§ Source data

--------------------

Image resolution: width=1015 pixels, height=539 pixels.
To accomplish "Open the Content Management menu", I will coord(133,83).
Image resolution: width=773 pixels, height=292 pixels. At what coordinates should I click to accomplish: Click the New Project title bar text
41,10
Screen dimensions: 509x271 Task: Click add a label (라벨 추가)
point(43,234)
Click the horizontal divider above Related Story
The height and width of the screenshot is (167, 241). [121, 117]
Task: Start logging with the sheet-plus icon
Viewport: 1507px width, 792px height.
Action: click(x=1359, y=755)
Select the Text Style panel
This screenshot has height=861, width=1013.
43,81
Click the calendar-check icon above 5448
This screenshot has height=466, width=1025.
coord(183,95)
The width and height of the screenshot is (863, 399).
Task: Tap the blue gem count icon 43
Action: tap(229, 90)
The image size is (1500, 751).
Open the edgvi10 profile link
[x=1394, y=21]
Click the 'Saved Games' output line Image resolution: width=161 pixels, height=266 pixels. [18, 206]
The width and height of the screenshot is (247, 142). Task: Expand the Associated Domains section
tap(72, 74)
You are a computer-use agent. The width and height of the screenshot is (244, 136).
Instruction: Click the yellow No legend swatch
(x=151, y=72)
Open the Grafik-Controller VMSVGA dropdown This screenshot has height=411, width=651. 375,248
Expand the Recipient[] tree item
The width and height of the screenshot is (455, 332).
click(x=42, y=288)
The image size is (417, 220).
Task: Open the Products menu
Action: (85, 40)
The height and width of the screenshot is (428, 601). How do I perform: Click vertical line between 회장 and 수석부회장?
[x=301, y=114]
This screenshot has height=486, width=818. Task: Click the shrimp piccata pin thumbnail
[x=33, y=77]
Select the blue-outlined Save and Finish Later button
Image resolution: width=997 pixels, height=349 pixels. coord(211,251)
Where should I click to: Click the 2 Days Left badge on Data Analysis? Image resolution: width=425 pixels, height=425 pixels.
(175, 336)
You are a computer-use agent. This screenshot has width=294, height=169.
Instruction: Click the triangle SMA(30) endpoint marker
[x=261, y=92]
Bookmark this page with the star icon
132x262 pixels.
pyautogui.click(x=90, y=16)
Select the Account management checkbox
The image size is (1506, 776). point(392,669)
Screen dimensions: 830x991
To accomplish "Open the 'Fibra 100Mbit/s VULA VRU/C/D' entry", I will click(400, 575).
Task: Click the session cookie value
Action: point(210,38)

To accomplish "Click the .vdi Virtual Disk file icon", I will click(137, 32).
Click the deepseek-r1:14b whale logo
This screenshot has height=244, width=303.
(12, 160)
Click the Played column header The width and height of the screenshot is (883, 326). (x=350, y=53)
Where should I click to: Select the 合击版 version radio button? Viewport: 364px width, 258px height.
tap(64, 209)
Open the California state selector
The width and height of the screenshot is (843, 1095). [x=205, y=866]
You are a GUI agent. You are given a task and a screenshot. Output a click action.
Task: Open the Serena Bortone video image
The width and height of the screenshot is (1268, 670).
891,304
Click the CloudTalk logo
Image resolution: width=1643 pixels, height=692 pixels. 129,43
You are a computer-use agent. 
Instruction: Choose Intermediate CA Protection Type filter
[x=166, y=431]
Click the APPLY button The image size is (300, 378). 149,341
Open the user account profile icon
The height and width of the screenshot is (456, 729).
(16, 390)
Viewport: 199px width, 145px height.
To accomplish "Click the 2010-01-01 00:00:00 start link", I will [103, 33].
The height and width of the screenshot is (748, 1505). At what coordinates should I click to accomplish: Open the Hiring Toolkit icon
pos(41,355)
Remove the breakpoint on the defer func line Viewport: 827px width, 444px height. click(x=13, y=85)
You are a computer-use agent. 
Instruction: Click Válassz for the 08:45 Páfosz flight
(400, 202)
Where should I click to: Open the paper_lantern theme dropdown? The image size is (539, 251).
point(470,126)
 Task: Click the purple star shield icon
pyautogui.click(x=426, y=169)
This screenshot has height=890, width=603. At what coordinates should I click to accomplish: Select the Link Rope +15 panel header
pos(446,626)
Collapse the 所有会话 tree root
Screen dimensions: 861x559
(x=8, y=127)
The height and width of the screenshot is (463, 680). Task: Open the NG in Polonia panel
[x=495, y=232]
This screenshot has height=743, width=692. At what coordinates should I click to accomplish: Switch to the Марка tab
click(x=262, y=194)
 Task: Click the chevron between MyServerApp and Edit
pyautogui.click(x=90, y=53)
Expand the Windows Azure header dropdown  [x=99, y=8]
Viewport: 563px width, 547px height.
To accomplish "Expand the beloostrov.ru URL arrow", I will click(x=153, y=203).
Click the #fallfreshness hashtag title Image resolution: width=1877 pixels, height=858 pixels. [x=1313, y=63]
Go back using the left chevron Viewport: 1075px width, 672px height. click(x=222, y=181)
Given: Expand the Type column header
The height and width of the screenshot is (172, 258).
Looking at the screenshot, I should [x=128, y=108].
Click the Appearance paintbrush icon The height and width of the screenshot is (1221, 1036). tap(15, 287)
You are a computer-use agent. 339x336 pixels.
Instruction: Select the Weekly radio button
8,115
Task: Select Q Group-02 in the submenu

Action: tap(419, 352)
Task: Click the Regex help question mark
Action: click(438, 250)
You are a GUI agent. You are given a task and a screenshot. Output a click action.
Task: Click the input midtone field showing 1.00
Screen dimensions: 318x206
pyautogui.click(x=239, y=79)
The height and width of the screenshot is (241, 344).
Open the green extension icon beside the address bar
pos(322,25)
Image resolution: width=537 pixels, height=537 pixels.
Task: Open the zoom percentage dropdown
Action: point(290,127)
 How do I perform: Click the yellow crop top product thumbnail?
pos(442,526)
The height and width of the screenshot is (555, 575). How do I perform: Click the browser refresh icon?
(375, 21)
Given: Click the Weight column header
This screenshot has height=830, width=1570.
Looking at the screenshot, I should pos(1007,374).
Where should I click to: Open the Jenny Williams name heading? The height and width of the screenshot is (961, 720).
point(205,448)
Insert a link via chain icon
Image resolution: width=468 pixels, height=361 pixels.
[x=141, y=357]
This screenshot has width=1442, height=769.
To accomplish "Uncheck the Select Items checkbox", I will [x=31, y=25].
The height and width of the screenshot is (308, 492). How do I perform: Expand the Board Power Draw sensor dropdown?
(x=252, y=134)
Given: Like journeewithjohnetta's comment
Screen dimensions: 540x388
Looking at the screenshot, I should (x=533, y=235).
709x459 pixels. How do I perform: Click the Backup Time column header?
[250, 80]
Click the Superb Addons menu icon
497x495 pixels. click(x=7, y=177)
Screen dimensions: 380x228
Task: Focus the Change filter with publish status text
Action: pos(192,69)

--------------------

§ About this task
Where a line of the data contains "computer", copy that line.

§ Exercise result
You are a computer-use agent. The width and height of the screenshot is (244, 136).
You are a computer-use agent. This screenshot has width=294, height=169.
You are a computer-use agent. 
You are a computer-use agent. 
You are a computer-use agent. 339x336 pixels.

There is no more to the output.